## A run of records
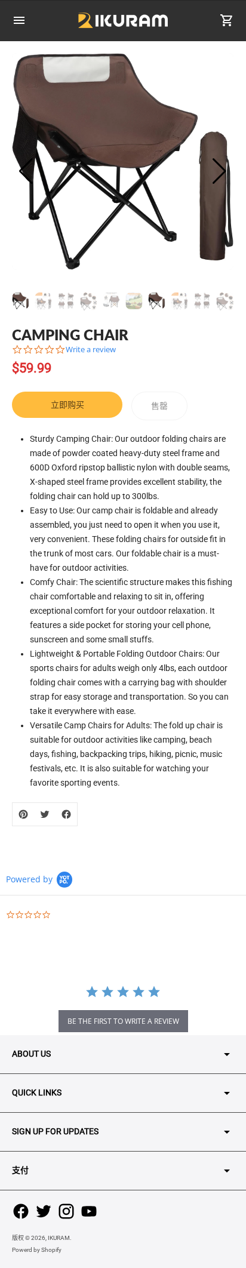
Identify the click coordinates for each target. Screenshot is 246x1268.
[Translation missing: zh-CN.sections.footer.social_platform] (21, 1211)
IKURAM (59, 1238)
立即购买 (67, 405)
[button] (219, 171)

## Directive
Swap "target" for "element" in all of the lines above and change nothing else. Leave the picture out.

## Answer to this problem
Identify the click coordinates for each element. Screenshot is 246x1268.
[Translation missing: zh-CN.sections.footer.social_platform] (21, 1211)
IKURAM (59, 1238)
立即购买 (67, 405)
[button] (219, 171)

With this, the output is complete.